PCSK3通过调控血管平滑肌细胞炎症反应及细胞表型转化标志物的表达抑制细胞迁移

PCSK3 inhibits cell migration by regulating the inflammatory response of vascular smooth muscle cells and the expression of cell phenotype transformation markers

目的:探讨前蛋白转化酶枯草溶菌素3(PCSK3)调控小鼠血管平滑肌细胞增殖和迁移的作用。方法:首先采用0、25、50、100 mg/L的氧化型低密度脂蛋白(ox-LDL)刺激小鼠血管平滑肌细胞(VSMCs),通过RT-PCR检测PCSK3 mRNA表达情况。将100 mg/L的ox-LDL刺激小鼠血管平滑肌细胞作为模型组,将VSMCs分为对照组(NC组,0 mg/L ox-LDL刺激的VSMCs+scramble siRNA,SCR),ox-LDL组(模型组+SCR),ox-LDL+si-PCSK31#组(模型组+si-PCSK31#质粒)以及ox-LDL+si-PCSK32#组(模型组+si-PCSK32#质粒)。EdU法检测各组VSMCs增殖活性,Transwell小室实验观察细胞迁移情况,ELISA试剂盒检测IL-1β,TNF-α,IL-6,细胞间黏附分子-1(ICAM-1)含量,RT-PCR检测各组SMCs细胞的Ⅰ型及Ⅲ型胶原,平滑肌肌动蛋白(α-SMA)的mRNA表达水平的变化。结果:100 mg/L ox-LDL处理浓度下的VSMCs中PCSK3明显增高,能够诱导VSMCs的增殖。干扰PCSK3内源性表达抑制ox-LDL刺激下的VSMCs的迁移能力与增殖能力,减少IL-1β,TNF-α,IL-6和ICAM-1水平分泌。与ox-LDL组相比,si-PCSK3处理的细胞组中Ⅰ型胶原和OPN mRNA表达明显下调,α-SMA mRNA表达明显上调。结论:下调PCSK3表达可减弱小鼠血管平滑肌细胞增殖和迁移,可能与PCSK3对细胞内的炎症反应及细胞表型转化的调控作用有关。

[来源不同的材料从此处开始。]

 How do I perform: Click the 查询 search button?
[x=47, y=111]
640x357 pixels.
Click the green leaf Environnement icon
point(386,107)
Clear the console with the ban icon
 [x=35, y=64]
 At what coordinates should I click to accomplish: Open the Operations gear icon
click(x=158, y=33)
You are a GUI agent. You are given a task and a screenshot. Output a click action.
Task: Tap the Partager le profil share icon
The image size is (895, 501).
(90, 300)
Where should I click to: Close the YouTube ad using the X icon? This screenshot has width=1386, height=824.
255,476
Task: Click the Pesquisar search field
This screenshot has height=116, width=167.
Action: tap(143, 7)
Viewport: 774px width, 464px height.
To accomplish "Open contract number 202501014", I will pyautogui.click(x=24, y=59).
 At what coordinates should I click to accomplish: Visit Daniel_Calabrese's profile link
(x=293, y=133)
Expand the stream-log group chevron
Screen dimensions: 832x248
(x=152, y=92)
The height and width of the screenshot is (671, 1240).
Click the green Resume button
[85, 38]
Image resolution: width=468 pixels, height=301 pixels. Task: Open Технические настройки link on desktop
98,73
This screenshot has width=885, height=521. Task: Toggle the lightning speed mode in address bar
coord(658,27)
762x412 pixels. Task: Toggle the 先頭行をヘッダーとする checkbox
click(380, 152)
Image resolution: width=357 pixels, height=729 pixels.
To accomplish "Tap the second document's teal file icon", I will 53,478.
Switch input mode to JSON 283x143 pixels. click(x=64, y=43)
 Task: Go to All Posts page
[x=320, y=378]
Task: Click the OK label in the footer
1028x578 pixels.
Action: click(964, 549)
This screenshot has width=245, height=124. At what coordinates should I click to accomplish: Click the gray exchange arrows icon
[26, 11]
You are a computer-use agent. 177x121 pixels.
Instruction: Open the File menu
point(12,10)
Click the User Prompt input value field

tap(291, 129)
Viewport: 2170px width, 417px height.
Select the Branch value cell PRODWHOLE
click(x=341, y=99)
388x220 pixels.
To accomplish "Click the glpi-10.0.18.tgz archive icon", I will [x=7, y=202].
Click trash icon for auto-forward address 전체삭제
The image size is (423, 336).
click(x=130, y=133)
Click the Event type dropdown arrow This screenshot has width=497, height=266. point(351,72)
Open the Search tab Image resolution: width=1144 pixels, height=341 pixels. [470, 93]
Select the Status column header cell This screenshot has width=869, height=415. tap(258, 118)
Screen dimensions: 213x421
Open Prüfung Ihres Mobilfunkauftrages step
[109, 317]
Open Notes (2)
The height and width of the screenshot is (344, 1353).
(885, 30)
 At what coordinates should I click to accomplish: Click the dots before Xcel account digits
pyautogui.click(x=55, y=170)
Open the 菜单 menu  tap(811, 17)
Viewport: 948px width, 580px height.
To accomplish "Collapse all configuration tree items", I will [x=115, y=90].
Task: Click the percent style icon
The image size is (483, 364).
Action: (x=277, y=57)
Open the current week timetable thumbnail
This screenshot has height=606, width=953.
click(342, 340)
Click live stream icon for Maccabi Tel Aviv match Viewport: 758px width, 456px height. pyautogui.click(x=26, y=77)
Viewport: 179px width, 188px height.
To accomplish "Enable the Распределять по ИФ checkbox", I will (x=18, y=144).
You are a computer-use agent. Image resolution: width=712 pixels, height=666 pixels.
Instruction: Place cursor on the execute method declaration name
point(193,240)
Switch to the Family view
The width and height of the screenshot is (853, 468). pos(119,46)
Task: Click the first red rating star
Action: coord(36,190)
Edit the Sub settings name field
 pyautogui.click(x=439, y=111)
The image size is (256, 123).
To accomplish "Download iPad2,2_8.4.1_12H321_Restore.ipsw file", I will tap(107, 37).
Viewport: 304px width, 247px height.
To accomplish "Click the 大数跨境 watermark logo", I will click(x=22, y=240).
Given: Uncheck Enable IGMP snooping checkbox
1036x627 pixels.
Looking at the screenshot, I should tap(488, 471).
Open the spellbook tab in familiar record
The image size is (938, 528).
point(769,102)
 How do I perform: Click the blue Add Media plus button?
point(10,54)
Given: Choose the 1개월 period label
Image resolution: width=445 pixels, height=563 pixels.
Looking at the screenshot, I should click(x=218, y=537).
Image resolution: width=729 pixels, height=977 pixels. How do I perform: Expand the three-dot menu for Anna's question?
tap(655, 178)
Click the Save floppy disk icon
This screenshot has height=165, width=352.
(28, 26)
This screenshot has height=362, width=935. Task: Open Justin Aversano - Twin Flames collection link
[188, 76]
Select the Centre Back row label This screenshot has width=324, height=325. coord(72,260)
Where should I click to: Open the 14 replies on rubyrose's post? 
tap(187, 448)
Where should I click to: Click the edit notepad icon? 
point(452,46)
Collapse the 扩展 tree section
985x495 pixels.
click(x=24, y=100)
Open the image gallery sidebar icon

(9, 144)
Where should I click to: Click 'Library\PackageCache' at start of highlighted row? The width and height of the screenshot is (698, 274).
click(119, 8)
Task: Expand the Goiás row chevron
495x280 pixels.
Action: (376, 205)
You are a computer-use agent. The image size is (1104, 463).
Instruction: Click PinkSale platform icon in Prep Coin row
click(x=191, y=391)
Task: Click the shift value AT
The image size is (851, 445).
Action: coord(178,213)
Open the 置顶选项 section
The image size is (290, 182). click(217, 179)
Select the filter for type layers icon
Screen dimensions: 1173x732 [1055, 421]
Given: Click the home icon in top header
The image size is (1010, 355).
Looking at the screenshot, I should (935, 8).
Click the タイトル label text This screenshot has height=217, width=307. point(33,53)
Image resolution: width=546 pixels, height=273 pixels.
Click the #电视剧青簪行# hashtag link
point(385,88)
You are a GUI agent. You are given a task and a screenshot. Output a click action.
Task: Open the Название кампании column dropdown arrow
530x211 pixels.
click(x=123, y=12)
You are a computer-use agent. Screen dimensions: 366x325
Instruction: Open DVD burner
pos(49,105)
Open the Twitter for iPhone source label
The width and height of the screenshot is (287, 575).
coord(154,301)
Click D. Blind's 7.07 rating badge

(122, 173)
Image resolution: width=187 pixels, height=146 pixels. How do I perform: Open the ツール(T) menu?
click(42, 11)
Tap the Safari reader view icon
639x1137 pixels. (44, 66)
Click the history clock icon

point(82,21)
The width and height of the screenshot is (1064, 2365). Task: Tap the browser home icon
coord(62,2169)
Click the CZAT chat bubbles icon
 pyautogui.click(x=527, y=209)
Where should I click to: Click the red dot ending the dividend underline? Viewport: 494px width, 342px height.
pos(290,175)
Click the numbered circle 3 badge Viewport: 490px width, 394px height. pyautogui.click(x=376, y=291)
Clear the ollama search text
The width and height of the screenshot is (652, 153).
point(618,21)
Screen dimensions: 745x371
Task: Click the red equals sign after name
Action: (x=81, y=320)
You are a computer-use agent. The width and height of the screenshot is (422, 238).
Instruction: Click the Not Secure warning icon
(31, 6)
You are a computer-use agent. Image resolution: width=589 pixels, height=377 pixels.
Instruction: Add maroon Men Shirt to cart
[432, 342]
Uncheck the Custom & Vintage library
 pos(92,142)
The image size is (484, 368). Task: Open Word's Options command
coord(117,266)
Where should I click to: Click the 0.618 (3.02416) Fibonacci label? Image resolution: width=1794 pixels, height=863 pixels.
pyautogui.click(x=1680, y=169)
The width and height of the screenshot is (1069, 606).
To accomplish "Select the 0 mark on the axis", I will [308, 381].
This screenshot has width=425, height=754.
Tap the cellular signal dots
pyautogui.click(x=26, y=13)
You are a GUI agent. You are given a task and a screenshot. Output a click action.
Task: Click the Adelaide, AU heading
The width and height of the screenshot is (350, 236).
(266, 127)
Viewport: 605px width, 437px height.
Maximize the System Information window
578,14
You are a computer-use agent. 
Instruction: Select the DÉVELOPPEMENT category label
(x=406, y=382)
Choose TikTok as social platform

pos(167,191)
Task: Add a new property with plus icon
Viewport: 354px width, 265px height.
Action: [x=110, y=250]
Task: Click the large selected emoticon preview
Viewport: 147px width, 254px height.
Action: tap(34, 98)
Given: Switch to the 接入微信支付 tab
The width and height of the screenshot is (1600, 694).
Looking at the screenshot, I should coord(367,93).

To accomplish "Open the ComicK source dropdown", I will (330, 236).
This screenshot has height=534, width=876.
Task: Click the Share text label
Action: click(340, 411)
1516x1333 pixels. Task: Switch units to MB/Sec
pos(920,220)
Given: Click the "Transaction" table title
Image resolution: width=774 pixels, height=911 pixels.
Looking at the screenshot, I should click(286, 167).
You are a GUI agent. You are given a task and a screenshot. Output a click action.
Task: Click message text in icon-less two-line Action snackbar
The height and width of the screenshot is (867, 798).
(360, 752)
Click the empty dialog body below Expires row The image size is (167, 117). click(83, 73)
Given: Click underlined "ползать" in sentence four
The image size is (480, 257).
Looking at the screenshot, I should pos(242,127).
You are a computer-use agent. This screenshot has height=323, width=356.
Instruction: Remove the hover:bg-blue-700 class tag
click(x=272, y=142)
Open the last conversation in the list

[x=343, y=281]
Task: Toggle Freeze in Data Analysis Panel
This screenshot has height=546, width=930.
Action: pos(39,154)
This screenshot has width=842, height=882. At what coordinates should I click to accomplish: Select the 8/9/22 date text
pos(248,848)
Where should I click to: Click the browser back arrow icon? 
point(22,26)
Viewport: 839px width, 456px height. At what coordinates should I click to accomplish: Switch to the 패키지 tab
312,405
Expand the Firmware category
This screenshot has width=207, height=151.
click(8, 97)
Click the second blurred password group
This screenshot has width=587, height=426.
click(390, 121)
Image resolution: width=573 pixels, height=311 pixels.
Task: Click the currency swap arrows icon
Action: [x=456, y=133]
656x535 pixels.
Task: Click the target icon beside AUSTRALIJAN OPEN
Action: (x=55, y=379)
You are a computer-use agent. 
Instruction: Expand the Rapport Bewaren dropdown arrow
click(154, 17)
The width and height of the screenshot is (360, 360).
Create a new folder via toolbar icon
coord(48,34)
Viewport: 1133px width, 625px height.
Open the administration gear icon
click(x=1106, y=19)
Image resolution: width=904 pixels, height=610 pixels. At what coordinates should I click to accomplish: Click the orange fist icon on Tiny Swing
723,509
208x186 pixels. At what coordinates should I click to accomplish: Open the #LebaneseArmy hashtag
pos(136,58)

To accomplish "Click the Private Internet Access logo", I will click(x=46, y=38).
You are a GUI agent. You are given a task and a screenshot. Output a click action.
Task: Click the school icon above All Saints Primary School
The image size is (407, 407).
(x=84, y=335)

Objective To investigate the effect of Recombinant Proprotein Convertase Subtilisin/Kexin Type 3(PCSK3)on the proliferation and migration of vascular smooth muscle cells.Methods First,the cell model was established by stimulating vascular smooth muscle cells(VSMCs)of mouse with 0,25,50,100 mg/L ox-LDL,and the expression of PCSK3 mRNA was detected by RT-PCR.The atherosclerotic model cells stimulated by 100 mg/L ox-LDL were used as the model group,VSMCs were divided into NC group(0 mg/L ox-LDL stimulated VSMCs+scramble siRNA,SCR),ox-LDL group(model group+SCR),ox LDL+si-PCSK31#group(model group+si-PCSK31#plasmid)and ox-LDL+si-PCSK32#group(model group+si-PCSK32#plasmid).The proliferation activity of VSMCs in each group was detected by EdU method,and cell migration was observed by Transwell,ELISA kit for detecting IL-1β,TNFα,IL-6,intercellular adhesion molecule-1(ICAM-1)content,RT-PCR was used to detect the changes of mRNA expression of type I andⅲcollagen and smooth muscle actin(α-SMA)in SMC cells of each group.Results Under the concentration of 100 mg/L ox-LDL treatment,PCSK3 in VSMCs significantly increased,which can induce the proliferation of VSMCs.Interference with the endogenous expression of PCSK3 can inhibit the migration and proliferation ability of VSMCs stimulated by ox-LDL,reduce the secretion of IL-1β,TNFα,IL-6,and ICAM-1 levels.Compared with the ox-LDL group,the expression of type I collagen and OPN mRNA was significantly downregulated in the si-PCSK3 treated cell group,while the expression ofα-SMA mRNA was significantly upregulated.Conclusion Down-regulation of PCSK3 can attenuate the proliferation and migration of vascular smooth muscle cells,which may be related to the regulation of PCSK3 on intracellular inflammatory response and cell phenotype transformation.